Some of the major limitations of this study include the small number of patients in the group and the significant age difference between the non-IgE-GI-FAs patients and the control group. However, it is important to note that as non-IgE-GI-FAs mostly develop in young children, it is difficult to obtain samples from age-matched controls owing to ethical constraints and difficulties in obtaining consent. However, in analysis of the control group alone, α-casein-, κ-casein-, Pmix-, and CM-stimulated LRRC32 mRNA expression levels significantly increased with increasing age; LRRC32 expression in younger patients was higher after stimulation with milk allergens compared to in controls. This result indicates that LRCC32 levels were affected by the disease, which can be used as a diagnostic index. Additionally, we did not investigate which cells expressed the LRRC32, TNFRSF4, and CD69 mRNAs. The LST assay is useful for diagnosing non-IgE-GI-FA, but it is unclear which types of cells were proliferating after 5 days of stimulation with the milk allergen. In this study, the expression level of LRRC32 mRNA was correlated with conventional LST. Although an antigen-specific initial increase in LRRC32 mRNA levels may reflect an antigen-specific lymphocyte proliferation response, the corresponding mechanism is unknown.
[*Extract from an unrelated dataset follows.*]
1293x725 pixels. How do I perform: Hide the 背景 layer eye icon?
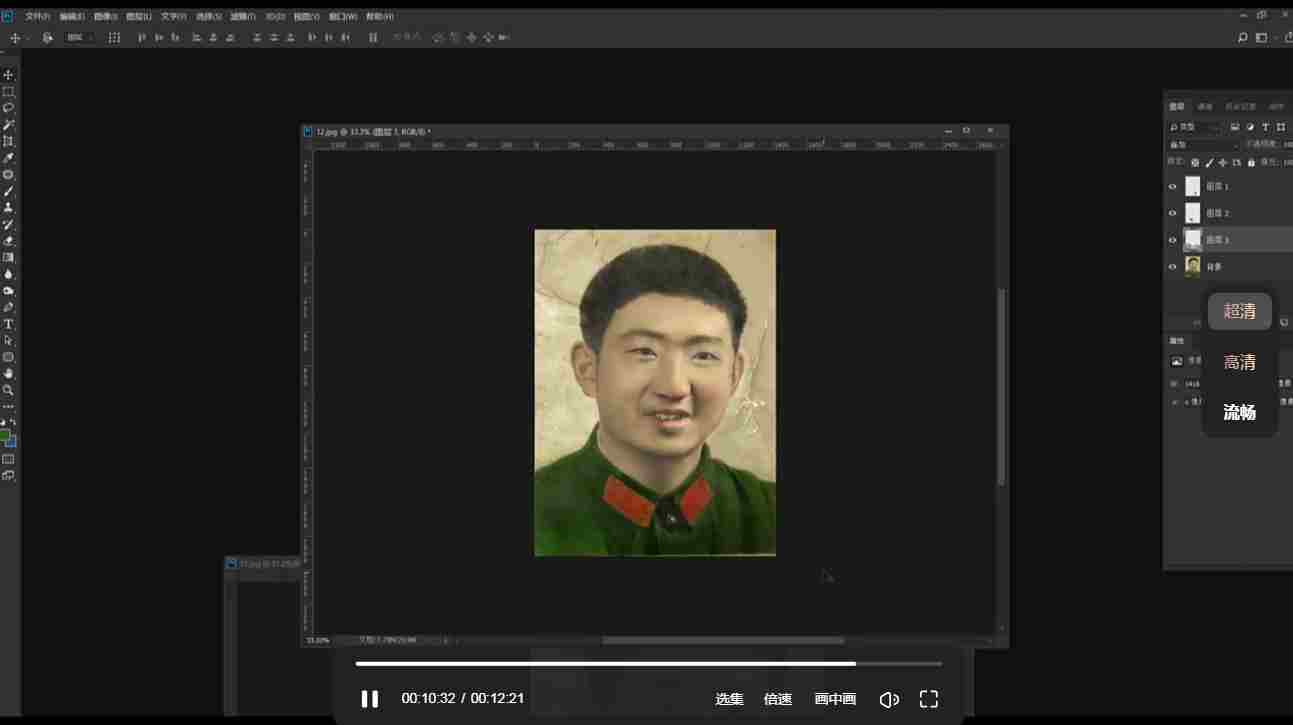(x=1173, y=267)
However, one of the strengths of this study is that the diagnosis of non-IgE-GI-FAs was based on strict diagnostic criteria and included an OFC or re-administration for confirming the diagnosis.

In conclusion, we have presented evidence that, in addition to IL2RA iPAST, LRRC32 has a good diagnostic value and its increase may provide insights into the pathogenesis of non-IgE-GI-FAs.